**TEKS**
· · · · ·

- Nasional
Soal SE Tarif Rapid Test, Persi: Rumah Sakit Belum Siap
13 Juli 2020 , 16:40

JAKARTA – Kementerian Kesehatan (Kemenkes) telah menetapkan harga tertinggi rapid test mandiri. Meski menyambut positif, Perhimpunan Rumah Sakit Seluruh Indonesia (Persi) merasa rumah sakit membutuhkan waktu penyesuaian.
Sekretaris Jenderal Persi, Lia G. Partakusuma mengatakan, hal itu disebabkan karena masih banyak rumah sakit yang menggunakan alat rapid test yang dibeli dengan harga cukup tinggi. Alat rapid test tersebut dibeli sebelum aturan dari Kemenkes terbit.
"Tentu otomatis rumah sakit akan bersedia mengikuti itu. Tapi kamu harus akui kami sangat kaget karena rumah sakit belum siap," kata Lia saat diskusi daring di Graha BNPB, Jakarta, Senin (13/7).

· · · · ·

**DATA TERSEDIA**
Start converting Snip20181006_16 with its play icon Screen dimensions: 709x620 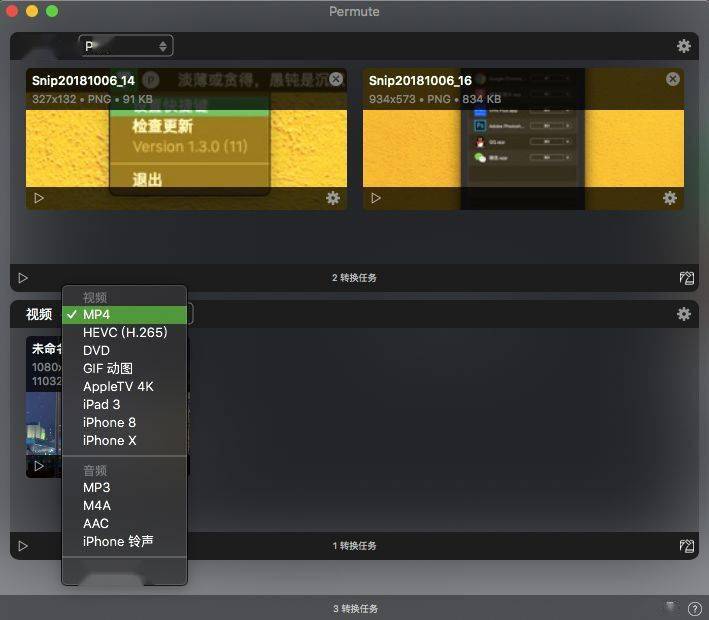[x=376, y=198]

· · · · ·

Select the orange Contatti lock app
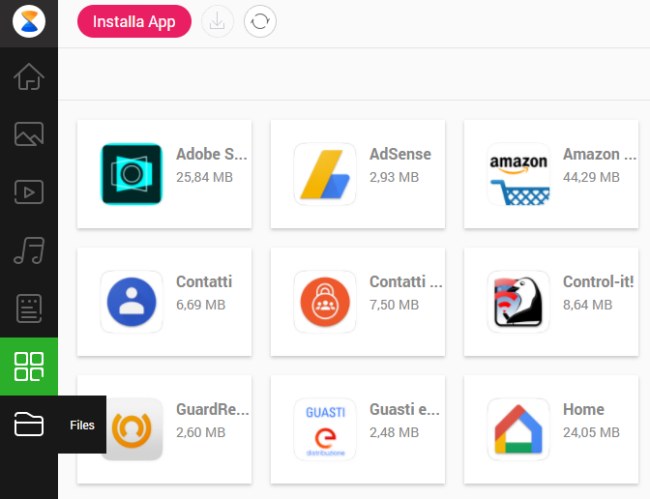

· · · · ·

**SOAL LATIHAN**
[a] Salin bagian teks tentang tarif rapid test antara "Sekretaris Jenderal Persi, Lia" dan "Jakarta, Senin (13/7).", termasuk kedua batas itu, tanpa mengubah satu kata pun.
[b] Tuliskan bagian berikutnya dari teks tentang tarif rapid test, dimulai setelah kalimat terakhir yang tercantum.

**JAWABAN LATIHAN**
[a]
Sekretaris Jenderal Persi, Lia G. Partakusuma mengatakan, hal itu disebabkan karena masih banyak rumah sakit yang menggunakan alat rapid test yang dibeli dengan harga cukup tinggi. Alat rapid test tersebut dibeli sebelum aturan dari Kemenkes terbit.
"Tentu otomatis rumah sakit akan bersedia mengikuti itu. Tapi kamu harus akui kami sangat kaget karena rumah sakit belum siap," kata Lia saat diskusi daring di Graha BNPB, Jakarta, Senin (13/7).

[b]
Lia mengatakan, keberhasilan aturan mengenai harga tertinggi rapid test sebesar Rp150 ribu ditentukan juga campur tangan pemerintah. Rumah sakit, kata Lia, sangat bergantung pada harga komponen rapid test yang dibeli dari produsen.
Pemerintah diharapkan bisa menekan produsen komponen rapid test yang masih menjual dengan harga tinggi. Di sisi lain, pemerintah juga perlu memberikan waktu bagi pihak rumah sakit untuk melakukan transisi.
"Kita sangat bergantung pada komponen itu (harga alat rapid test). Tapi Persi berusaha meminta rumah sakit mematuhi dan mengikuti anjuran pemerintah," kata dia.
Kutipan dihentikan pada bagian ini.